Minimal to Maximum Integration Models

This short article briefly outlines several methods by which hospitals attempt to align interests with physicians. Certain of these options may be useful for different types of projects. Further, depending on whether examining an imaging venture, an ambulatory surgery center venture, a nuclear camera venture, a cardiac cath venture, or other type of venture, certain of the models may be more or less useful. Briefly stated, the core models are as follows:

I. Minimal Integration Models.We generally view the following as minimal integration models. This generally means that the arrangements are short term and generally do not require the development of partnership agreements or require extensive capital contributions.

  1. Medical directorships. This involves an agreement with a physician or physician group who will provide various services to the venture (i.e., administrative services, training of employees and staff, etc.) in exchange for a set fee.
  2. Management contracts. These are situations where either the hospital would manage a physician practice or a physician would manage a department of the hospital or some other effort on behalf of the hospital.
  3. Gainsharing efforts. Gainsharing usually involves the hospital and physicians working together to achieve cost savings in purchasing for certain surgical procedures or other procedures and then sharing those savings between each other. While a minimal integration model, these efforts take a great deal of time and effort to put together.
  4. Under-arrangement joint-ventures. In the traditional under-arrangement joint-ventures, a hospital simply buys an existing service from a physician group or similar entity and then bills for the services. This is differentiated from the more extensive under-arrangement ventures being put together today and noted below.
  5. Part-time employment arrangements.
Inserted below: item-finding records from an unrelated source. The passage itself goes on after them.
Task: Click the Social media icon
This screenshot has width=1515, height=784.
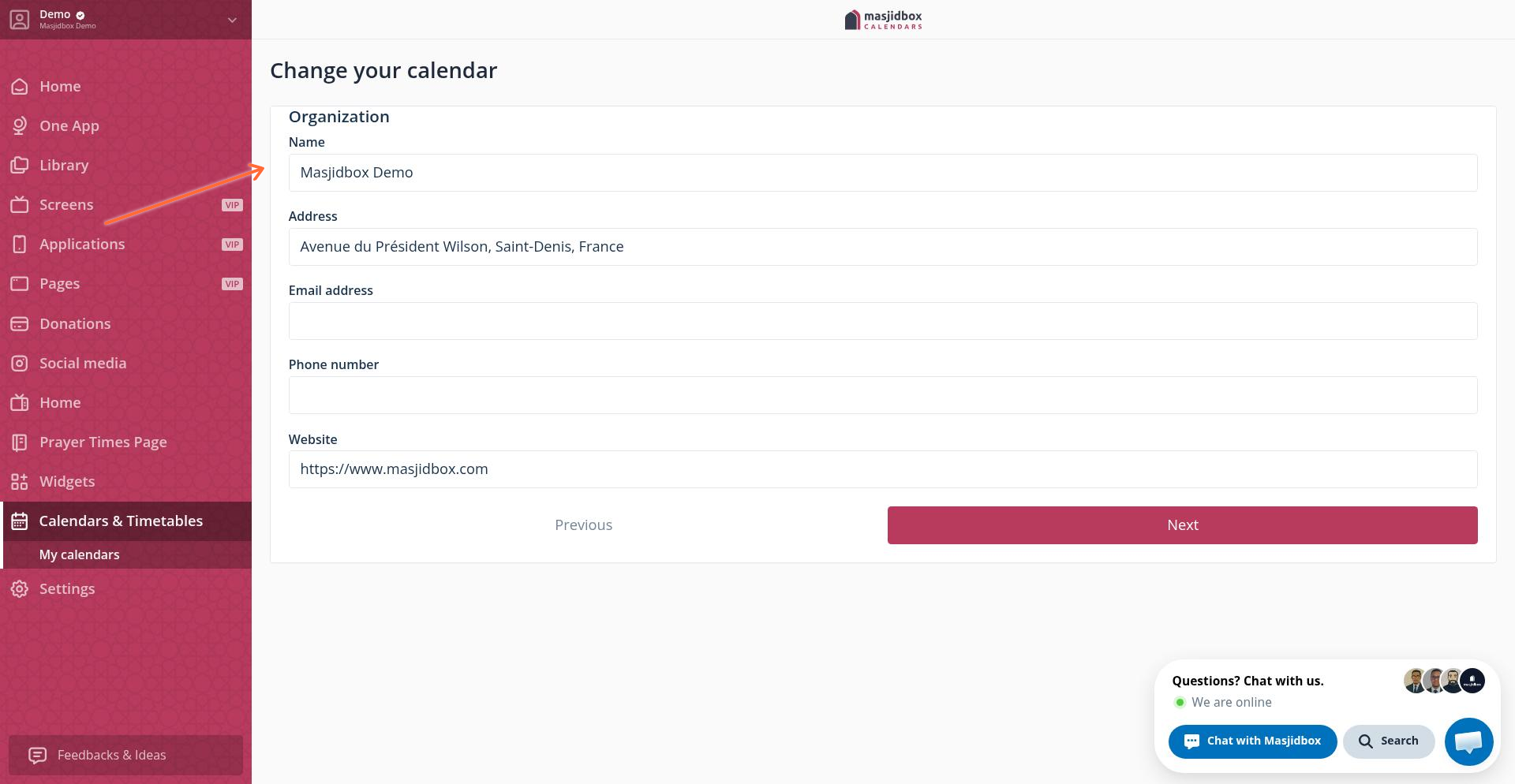Action: [x=20, y=364]
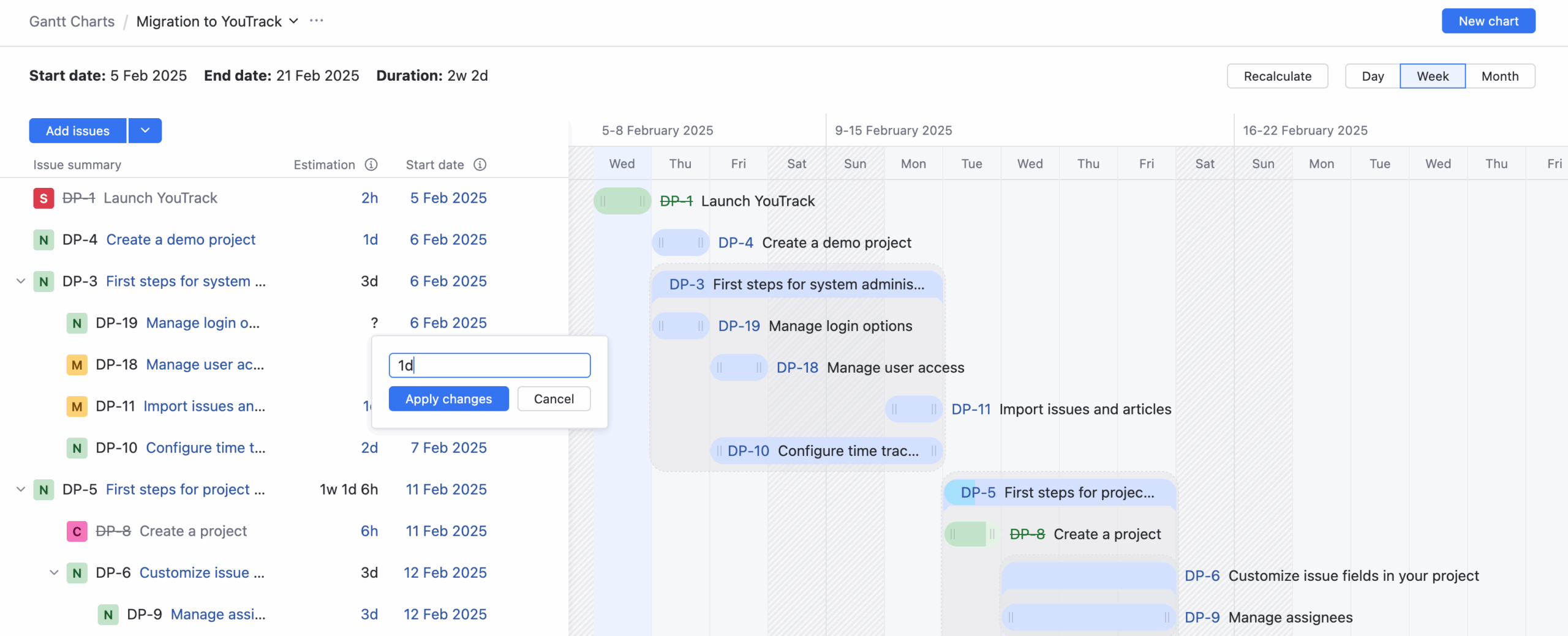
Task: Click the info icon next to Start date header
Action: 480,165
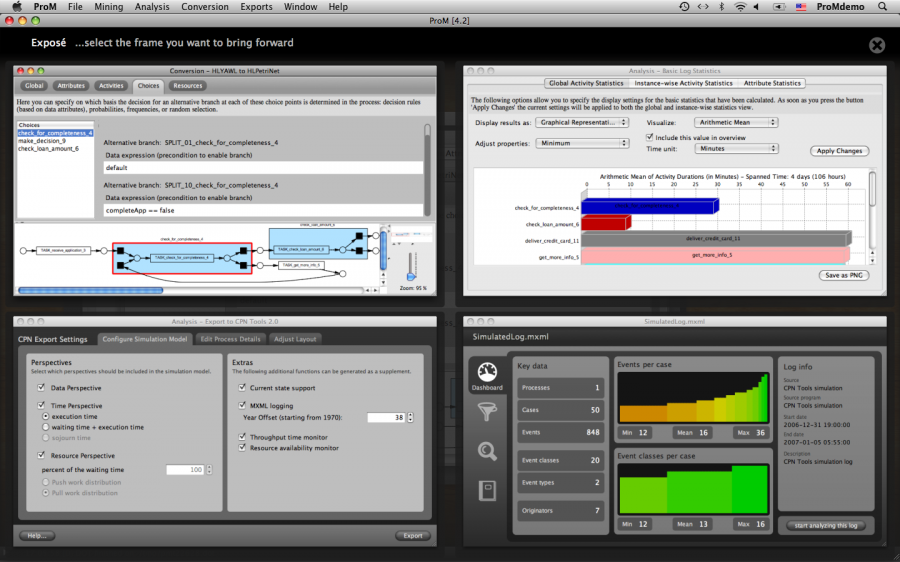Open the Mining menu

108,7
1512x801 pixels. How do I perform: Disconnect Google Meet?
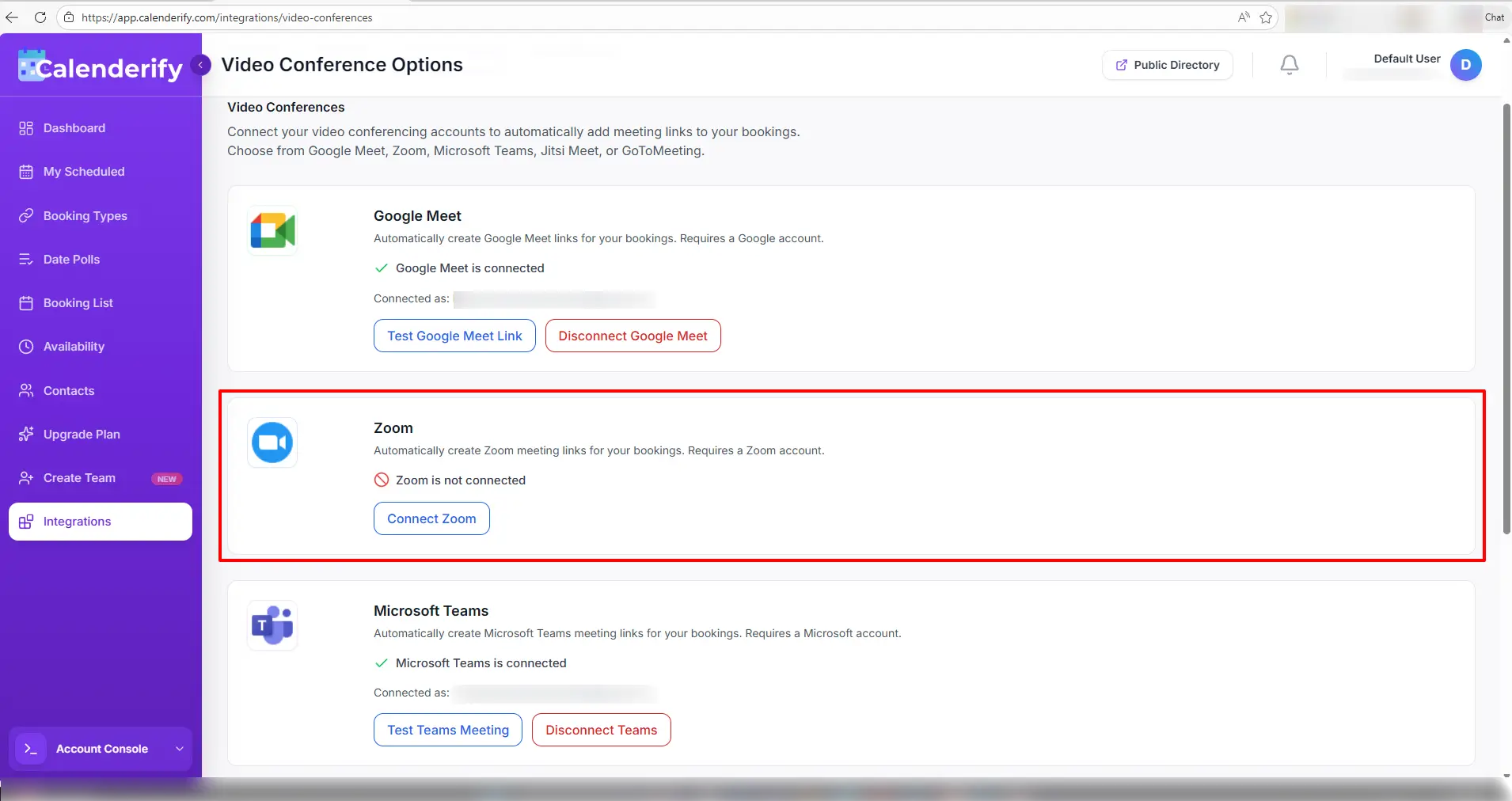pyautogui.click(x=632, y=336)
Here, the hospital or a related party employs physicians on a part time basis to provide services to the hospital.
  6. Independent contractor. Here, like an employment agreement, the hospital typically contracts directly with a physician and has him or her provide services on the hospital's behalf. In other independent contract arrangements, such as hospital- based independent contractor arrangements, the physician provides services and bills third parties. Often, there is very little economic difference.

II. Medium Integration Models. We generally view the following as medium integration models. They require more work and effort to put together than a minimum integration model and often require capital contributions and the development of various partnership type agreements.

  1. True joint-venture. Here, the physicians and hospital joint-venture to be the actual provider of services. The joint-venture provider is developed together. The provider of services bills third party payors and Medicare. This is a typical or traditional model for a surgery center.
  2. Equipment, real estate or infrastructure jointventure. Under these types of joint-ventures, the physicians and hospital jointly invest in an equipment joint-venture or real estate joint venture. Then, this venture leases equipment or real estate to either a physician group or a hospital group or both.
  3. Under-arrangements joint-venture. Under this scenario, the physicians and hospital will often put together a much fuller under-arrangements venture than under the minimal integration under arrangements. Then, this joint-venture will include everything except the provider number and license. Rather than providing services to third parties and commercial payors, it will provide its services to the hospital and the hospital will bill its services as hospital outpatient department services to third parties. These types of under arrangements and joint-ventures involve several serious regulatory risks.

III. Full Integration Models. There are also several complete integration models, which include the following:

  1. Income and employment through hospital directly. The typical full integration generally includes full and complete employment of the physicians. Here, the hospital directly employs physicians. This has the benefit of satisfying the Fraud and Abuse Statute employment safe harbor and the Stark Act employment exception.
  2. Hospital employs the physicians through a subsidiary. Here, the hospital creates a subsidiary company and employs the physicians through the subsidiary. Again, this provides the hospital with increased control of its ability to provide services over time and to control the physicians' services.
  3. Professional corporation or foundation model. Under this type of scenario, the hospital provides services through a captive or related professional corporation that employs the physicians. Here, we note certain recent IRS private letter rulings regarding UBIT in practice corporations owned by hospitals.

Note: This article is not a legal analysis of the models discussed herein. Rather, this is intended as an overview of certain of the options. As one moves forward with any of these options, one should consider the provision of more comprehensive legal guidance, as well as the review of different valuation issues that are involved in each model.